- [Records contained in a dataset]
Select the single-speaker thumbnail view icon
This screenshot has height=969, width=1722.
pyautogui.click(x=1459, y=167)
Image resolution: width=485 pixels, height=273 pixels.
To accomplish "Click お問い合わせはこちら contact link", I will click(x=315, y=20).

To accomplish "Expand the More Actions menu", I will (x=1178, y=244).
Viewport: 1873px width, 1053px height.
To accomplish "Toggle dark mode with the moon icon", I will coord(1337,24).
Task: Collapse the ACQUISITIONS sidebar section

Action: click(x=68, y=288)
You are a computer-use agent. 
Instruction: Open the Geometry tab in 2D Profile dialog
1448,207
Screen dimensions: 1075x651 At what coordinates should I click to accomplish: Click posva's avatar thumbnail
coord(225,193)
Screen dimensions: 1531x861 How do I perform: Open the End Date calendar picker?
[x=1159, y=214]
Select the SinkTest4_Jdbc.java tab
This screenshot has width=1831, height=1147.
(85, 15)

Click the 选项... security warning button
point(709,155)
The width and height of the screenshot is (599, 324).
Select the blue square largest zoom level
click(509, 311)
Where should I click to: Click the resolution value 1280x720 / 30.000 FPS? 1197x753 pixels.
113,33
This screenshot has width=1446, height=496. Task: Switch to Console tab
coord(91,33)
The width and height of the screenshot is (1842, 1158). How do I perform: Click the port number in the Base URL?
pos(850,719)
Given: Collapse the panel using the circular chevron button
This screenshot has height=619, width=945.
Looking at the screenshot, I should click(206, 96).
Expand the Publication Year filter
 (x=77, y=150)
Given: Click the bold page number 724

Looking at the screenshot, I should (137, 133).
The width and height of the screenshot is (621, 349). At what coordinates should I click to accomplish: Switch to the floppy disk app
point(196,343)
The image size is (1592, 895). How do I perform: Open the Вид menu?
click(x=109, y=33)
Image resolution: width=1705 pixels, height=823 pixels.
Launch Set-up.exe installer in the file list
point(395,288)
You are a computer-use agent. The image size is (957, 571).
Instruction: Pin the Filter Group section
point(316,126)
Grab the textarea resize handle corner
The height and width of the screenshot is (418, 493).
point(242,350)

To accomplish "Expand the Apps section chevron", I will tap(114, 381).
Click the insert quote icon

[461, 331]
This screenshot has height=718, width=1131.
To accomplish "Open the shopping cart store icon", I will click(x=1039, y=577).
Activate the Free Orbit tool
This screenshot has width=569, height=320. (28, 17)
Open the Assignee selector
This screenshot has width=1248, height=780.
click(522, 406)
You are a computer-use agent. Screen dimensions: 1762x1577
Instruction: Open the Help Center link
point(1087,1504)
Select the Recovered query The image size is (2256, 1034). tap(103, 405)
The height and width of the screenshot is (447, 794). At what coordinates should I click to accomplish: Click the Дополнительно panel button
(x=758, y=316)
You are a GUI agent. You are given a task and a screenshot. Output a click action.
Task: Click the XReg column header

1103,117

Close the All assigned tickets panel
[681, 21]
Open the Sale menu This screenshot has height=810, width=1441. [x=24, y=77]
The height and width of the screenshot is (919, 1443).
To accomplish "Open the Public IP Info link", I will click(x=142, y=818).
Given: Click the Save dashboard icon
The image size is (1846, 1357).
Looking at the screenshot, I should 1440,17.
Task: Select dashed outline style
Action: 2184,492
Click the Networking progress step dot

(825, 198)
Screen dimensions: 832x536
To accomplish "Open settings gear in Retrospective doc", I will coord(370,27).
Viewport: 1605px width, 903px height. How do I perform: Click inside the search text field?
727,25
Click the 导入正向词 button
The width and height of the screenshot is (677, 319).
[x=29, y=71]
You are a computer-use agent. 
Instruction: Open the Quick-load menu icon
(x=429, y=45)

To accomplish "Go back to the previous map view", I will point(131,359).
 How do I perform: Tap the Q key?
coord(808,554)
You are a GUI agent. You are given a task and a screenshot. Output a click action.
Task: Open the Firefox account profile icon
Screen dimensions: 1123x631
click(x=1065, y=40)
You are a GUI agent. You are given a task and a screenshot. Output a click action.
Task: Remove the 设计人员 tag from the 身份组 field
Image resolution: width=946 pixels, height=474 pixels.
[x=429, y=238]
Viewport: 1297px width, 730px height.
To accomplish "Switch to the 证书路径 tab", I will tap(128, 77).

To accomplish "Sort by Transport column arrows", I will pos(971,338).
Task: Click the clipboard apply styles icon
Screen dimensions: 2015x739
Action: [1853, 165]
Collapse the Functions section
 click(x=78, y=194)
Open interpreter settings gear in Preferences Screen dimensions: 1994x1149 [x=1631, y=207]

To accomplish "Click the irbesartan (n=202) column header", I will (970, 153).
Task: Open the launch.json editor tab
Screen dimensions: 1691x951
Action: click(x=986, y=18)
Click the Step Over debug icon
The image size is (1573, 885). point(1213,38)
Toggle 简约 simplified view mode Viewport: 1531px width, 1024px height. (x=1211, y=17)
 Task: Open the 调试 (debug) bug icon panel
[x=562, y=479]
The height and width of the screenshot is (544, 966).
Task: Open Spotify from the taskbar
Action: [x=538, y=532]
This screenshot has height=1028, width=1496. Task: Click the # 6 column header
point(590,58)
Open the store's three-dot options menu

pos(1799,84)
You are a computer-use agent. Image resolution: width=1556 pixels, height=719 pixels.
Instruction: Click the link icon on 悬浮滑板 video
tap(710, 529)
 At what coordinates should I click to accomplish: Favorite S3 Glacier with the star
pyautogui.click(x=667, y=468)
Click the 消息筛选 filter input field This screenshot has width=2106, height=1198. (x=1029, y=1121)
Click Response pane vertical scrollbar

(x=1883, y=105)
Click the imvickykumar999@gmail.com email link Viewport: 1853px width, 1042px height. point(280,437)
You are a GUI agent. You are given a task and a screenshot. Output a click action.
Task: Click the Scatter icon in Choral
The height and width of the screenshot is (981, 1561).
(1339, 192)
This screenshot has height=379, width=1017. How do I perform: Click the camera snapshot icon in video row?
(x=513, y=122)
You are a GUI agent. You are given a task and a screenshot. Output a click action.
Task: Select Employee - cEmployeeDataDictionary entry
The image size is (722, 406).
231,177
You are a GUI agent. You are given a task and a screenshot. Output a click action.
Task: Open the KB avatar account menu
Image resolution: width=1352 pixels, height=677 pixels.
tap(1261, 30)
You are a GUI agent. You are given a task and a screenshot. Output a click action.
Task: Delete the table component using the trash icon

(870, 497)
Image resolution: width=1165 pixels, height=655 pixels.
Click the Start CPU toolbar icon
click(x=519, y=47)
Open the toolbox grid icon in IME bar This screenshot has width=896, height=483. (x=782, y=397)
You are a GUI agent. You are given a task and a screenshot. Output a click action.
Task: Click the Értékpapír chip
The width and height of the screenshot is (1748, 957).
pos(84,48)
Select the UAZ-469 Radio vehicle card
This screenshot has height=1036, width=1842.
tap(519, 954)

- [Assignment] Repeat the entries shown above, every one, word for word.

- [Answer for this exercise]
Select the single-speaker thumbnail view icon
This screenshot has height=969, width=1722.
pyautogui.click(x=1459, y=167)
Image resolution: width=485 pixels, height=273 pixels.
To accomplish "Click お問い合わせはこちら contact link", I will click(x=315, y=20).

To accomplish "Expand the More Actions menu", I will (x=1178, y=244).
Viewport: 1873px width, 1053px height.
To accomplish "Toggle dark mode with the moon icon", I will coord(1337,24).
Task: Collapse the ACQUISITIONS sidebar section

Action: click(x=68, y=288)
You are a computer-use agent. 
Instruction: Open the Geometry tab in 2D Profile dialog
1448,207
Screen dimensions: 1075x651 At what coordinates should I click to accomplish: Click posva's avatar thumbnail
coord(225,193)
Screen dimensions: 1531x861 How do I perform: Open the End Date calendar picker?
[x=1159, y=214]
Select the SinkTest4_Jdbc.java tab
This screenshot has width=1831, height=1147.
(85, 15)

Click the 选项... security warning button
point(709,155)
The width and height of the screenshot is (599, 324).
Select the blue square largest zoom level
click(509, 311)
Where should I click to: Click the resolution value 1280x720 / 30.000 FPS? 1197x753 pixels.
113,33
This screenshot has width=1446, height=496. Task: Switch to Console tab
coord(91,33)
The width and height of the screenshot is (1842, 1158). How do I perform: Click the port number in the Base URL?
pos(850,719)
Given: Collapse the panel using the circular chevron button
This screenshot has height=619, width=945.
Looking at the screenshot, I should click(206, 96).
Expand the Publication Year filter
 (x=77, y=150)
Given: Click the bold page number 724

Looking at the screenshot, I should (137, 133).
The width and height of the screenshot is (621, 349). At what coordinates should I click to accomplish: Switch to the floppy disk app
point(196,343)
The image size is (1592, 895). How do I perform: Open the Вид menu?
click(x=109, y=33)
Image resolution: width=1705 pixels, height=823 pixels.
Launch Set-up.exe installer in the file list
point(395,288)
You are a computer-use agent. The image size is (957, 571).
Instruction: Pin the Filter Group section
point(316,126)
Grab the textarea resize handle corner
The height and width of the screenshot is (418, 493).
point(242,350)

To accomplish "Expand the Apps section chevron", I will tap(114, 381).
Click the insert quote icon

[461, 331]
This screenshot has height=718, width=1131.
To accomplish "Open the shopping cart store icon", I will click(x=1039, y=577).
Activate the Free Orbit tool
This screenshot has width=569, height=320. (28, 17)
Open the Assignee selector
This screenshot has width=1248, height=780.
click(522, 406)
You are a computer-use agent. Screen dimensions: 1762x1577
Instruction: Open the Help Center link
point(1087,1504)
Select the Recovered query The image size is (2256, 1034). tap(103, 405)
The height and width of the screenshot is (447, 794). At what coordinates should I click to accomplish: Click the Дополнительно panel button
(x=758, y=316)
You are a GUI agent. You are given a task and a screenshot. Output a click action.
Task: Click the XReg column header

1103,117

Close the All assigned tickets panel
[681, 21]
Open the Sale menu This screenshot has height=810, width=1441. [x=24, y=77]
The height and width of the screenshot is (919, 1443).
To accomplish "Open the Public IP Info link", I will click(x=142, y=818).
Given: Click the Save dashboard icon
The image size is (1846, 1357).
Looking at the screenshot, I should 1440,17.
Task: Select dashed outline style
Action: 2184,492
Click the Networking progress step dot

(825, 198)
Screen dimensions: 832x536
To accomplish "Open settings gear in Retrospective doc", I will coord(370,27).
Viewport: 1605px width, 903px height. How do I perform: Click inside the search text field?
727,25
Click the 导入正向词 button
The width and height of the screenshot is (677, 319).
[x=29, y=71]
You are a computer-use agent. 
Instruction: Open the Quick-load menu icon
(x=429, y=45)

To accomplish "Go back to the previous map view", I will point(131,359).
 How do I perform: Tap the Q key?
coord(808,554)
You are a GUI agent. You are given a task and a screenshot. Output a click action.
Task: Open the Firefox account profile icon
Screen dimensions: 1123x631
click(x=1065, y=40)
You are a GUI agent. You are given a task and a screenshot. Output a click action.
Task: Remove the 设计人员 tag from the 身份组 field
Image resolution: width=946 pixels, height=474 pixels.
[x=429, y=238]
Viewport: 1297px width, 730px height.
To accomplish "Switch to the 证书路径 tab", I will tap(128, 77).

To accomplish "Sort by Transport column arrows", I will pos(971,338).
Task: Click the clipboard apply styles icon
Screen dimensions: 2015x739
Action: [1853, 165]
Collapse the Functions section
 click(x=78, y=194)
Open interpreter settings gear in Preferences Screen dimensions: 1994x1149 [x=1631, y=207]

To accomplish "Click the irbesartan (n=202) column header", I will (970, 153).
Task: Open the launch.json editor tab
Screen dimensions: 1691x951
Action: click(x=986, y=18)
Click the Step Over debug icon
The image size is (1573, 885). point(1213,38)
Toggle 简约 simplified view mode Viewport: 1531px width, 1024px height. (x=1211, y=17)
 Task: Open the 调试 (debug) bug icon panel
[x=562, y=479]
The height and width of the screenshot is (544, 966).
Task: Open Spotify from the taskbar
Action: [x=538, y=532]
This screenshot has height=1028, width=1496. Task: Click the # 6 column header
point(590,58)
Open the store's three-dot options menu

pos(1799,84)
You are a computer-use agent. Image resolution: width=1556 pixels, height=719 pixels.
Instruction: Click the link icon on 悬浮滑板 video
tap(710, 529)
 At what coordinates should I click to accomplish: Favorite S3 Glacier with the star
pyautogui.click(x=667, y=468)
Click the 消息筛选 filter input field This screenshot has width=2106, height=1198. (x=1029, y=1121)
Click Response pane vertical scrollbar

(x=1883, y=105)
Click the imvickykumar999@gmail.com email link Viewport: 1853px width, 1042px height. point(280,437)
You are a GUI agent. You are given a task and a screenshot. Output a click action.
Task: Click the Scatter icon in Choral
The height and width of the screenshot is (981, 1561).
(1339, 192)
This screenshot has height=379, width=1017. How do I perform: Click the camera snapshot icon in video row?
(x=513, y=122)
You are a GUI agent. You are given a task and a screenshot. Output a click action.
Task: Select Employee - cEmployeeDataDictionary entry
The image size is (722, 406).
231,177
You are a GUI agent. You are given a task and a screenshot. Output a click action.
Task: Open the KB avatar account menu
Image resolution: width=1352 pixels, height=677 pixels.
tap(1261, 30)
You are a GUI agent. You are given a task and a screenshot. Output a click action.
Task: Delete the table component using the trash icon

(870, 497)
Image resolution: width=1165 pixels, height=655 pixels.
Click the Start CPU toolbar icon
click(x=519, y=47)
Open the toolbox grid icon in IME bar This screenshot has width=896, height=483. (x=782, y=397)
You are a GUI agent. You are given a task and a screenshot. Output a click action.
Task: Click the Értékpapír chip
The width and height of the screenshot is (1748, 957).
pos(84,48)
Select the UAZ-469 Radio vehicle card
This screenshot has height=1036, width=1842.
tap(519, 954)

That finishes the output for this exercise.